'What was tried before failed.' This time, 'I'm optimistic'

Pompeo says Trump peace plan will discard old ‘parameters’

In Congressional hearing, top US diplomat repeatedly demurs when asked if administration backs two-state solution

US Secretary of State Mike Pompeo testifies before the House Appropriations Committee's State, Foreign Operations and Related Programs Subcommittee about his department's 2020 budget request, March 27, 2019 in Washington, DC. (Chip Somodevilla/Getty Images/AFP)
US Secretary of State Mike Pompeo testifies before the House Appropriations Committee's State, Foreign Operations and Related Programs Subcommittee about his department's 2020 budget request, March 27, 2019 in Washington, DC. (Chip Somodevilla/Getty Images/AFP)

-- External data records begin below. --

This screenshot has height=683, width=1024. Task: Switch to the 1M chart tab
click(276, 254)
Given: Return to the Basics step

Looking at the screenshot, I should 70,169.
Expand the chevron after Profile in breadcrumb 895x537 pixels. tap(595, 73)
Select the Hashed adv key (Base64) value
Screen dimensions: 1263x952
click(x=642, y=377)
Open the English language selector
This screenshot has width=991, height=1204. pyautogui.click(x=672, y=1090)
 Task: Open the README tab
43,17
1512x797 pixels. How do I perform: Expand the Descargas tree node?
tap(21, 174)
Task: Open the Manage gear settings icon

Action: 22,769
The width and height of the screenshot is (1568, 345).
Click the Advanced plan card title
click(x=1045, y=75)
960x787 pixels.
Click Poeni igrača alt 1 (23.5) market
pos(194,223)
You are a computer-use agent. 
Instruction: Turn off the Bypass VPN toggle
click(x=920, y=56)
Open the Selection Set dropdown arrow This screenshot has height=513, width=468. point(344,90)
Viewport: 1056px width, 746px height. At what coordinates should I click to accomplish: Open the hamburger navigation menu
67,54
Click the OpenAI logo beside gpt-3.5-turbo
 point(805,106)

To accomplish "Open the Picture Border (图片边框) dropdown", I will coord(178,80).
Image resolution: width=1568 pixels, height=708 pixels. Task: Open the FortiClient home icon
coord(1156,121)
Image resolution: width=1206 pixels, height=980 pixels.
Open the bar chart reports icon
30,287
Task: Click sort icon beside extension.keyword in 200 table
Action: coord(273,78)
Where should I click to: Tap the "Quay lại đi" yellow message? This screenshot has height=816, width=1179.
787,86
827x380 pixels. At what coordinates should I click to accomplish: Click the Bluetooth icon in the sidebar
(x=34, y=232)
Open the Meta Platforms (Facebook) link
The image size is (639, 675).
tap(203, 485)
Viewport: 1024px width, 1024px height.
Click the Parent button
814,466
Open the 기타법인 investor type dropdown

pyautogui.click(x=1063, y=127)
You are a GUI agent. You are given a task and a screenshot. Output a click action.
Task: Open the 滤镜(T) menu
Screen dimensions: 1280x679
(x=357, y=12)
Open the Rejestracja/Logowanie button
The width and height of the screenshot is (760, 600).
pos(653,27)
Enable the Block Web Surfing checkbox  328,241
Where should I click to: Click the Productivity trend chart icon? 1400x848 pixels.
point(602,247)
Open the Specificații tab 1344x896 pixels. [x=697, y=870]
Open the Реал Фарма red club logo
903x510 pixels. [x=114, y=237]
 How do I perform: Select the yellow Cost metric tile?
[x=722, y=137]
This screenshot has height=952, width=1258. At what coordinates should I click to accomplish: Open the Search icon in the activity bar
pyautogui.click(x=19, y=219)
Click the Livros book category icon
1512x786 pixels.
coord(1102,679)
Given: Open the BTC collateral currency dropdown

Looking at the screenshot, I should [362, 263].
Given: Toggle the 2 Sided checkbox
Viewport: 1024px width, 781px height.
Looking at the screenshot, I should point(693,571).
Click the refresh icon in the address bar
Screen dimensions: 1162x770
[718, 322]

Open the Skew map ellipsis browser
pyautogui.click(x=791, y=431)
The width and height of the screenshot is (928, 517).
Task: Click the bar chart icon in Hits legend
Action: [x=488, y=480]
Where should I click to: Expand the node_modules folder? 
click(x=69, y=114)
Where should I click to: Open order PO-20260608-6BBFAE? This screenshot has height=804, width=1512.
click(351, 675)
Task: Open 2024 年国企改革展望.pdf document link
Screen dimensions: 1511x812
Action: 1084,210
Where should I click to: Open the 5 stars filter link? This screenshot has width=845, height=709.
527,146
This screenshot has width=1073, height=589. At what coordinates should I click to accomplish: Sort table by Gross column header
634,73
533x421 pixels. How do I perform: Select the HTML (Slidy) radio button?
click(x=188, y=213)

US Secretary of State Mike Pompeo suggested Wednesday that an upcoming US peace plan would break with longstanding understandings on issues such as Jerusalem and Israeli settlements, saying the old approach had failed.

US President Donald Trump’s administration is expected to present an outline of an Israeli-Palestinian peace plan shortly after Israel’s April 9 election, although the Palestinian Authority has rejected US mediation over Trump’s recognition of Jerusalem as Israel’s capital.

“I’m very confident that what was tried before failed, and I’m optimistic that what we’re doing will give us a better likelihood that we’ll achieve the outcomes that would be better for both the people of Israel and the Palestinian people as well,” Pompeo said as he testified before the House Appropriations Committee’s State, Foreign Operations and Related Programs Subcommittee about his department’s 2020 budget request.

Pompeo repeatedly demurred when the committee’s Democratic chairwoman, Nita Lowey, asked him if the Trump administration stood by the decades-old US position in support of a two-state solution between Israel and the Palestinians.

US House Appropriations Committee Chairwoman Nita Lowey, a Democrat from New York, delivers opening remarks before hearing Secretary of State Mike Pompeo testify before the State, Foreign Operations and Related Programs subcommittee about his department’s 2020 budget request, on March 27, 2019 in Washington, DC. (Chip Somodevilla/Getty Images/AFP)

Pompeo said the United States wanted to “broaden the debate,” when asked if a peace deal would focus as in the past on establishing borders, mutual recognition and the status of Jerusalem, Jewish settlements in the West Bank and Palestinian refugees.

“Those are the parameters that were largely at hand in the discussions before and they led us where we are today — no resolution,” Pompeo said.

The US plan will be “grounded in the facts on the ground and a realistic assessment of what would get us a good outcome,” he said.

The Trump administration has rallied behind Prime Minister Benjamin Netanyahu as the veteran right-winger faces a tough election.

Since taking office, Trump has moved the US embassy to Jerusalem, closed the Palestinians’ office in Washington, pulled the United States from UN bodies accused of anti-Israel bias and cut off funding for the UN agency that provides schooling and other services to Palestinian refugees.

Representative David Price, a Democrat, questioned the approach, sarcastically asking Pompeo if the Palestinians should feel “grateful.”

US Secretary of State Mike Pompeo (L) meets with Prime Minister Benjamin Netanyahu in Tel Aviv on April 29, 2018. (Matty Stern/US Embassy Tel Aviv/Flash90)

“This is the path forward, you’re confident, to totally marginalize and alienate the Palestinian side?” Price said.

Speaking this week before the US pro-Israel lobby AIPAC, the US ambassador in Jerusalem, David Friedman, said Trump was pushing a peace plan because it would meet Israel’s goals.

Friedman said the Trump administration understood that Israel faced an “existential threat” if it gave up security control of the West Bank.

“Can we leave this to an administration that may not understand that in the Middle East, peace comes through strength, not just through words on a paper?” he asked.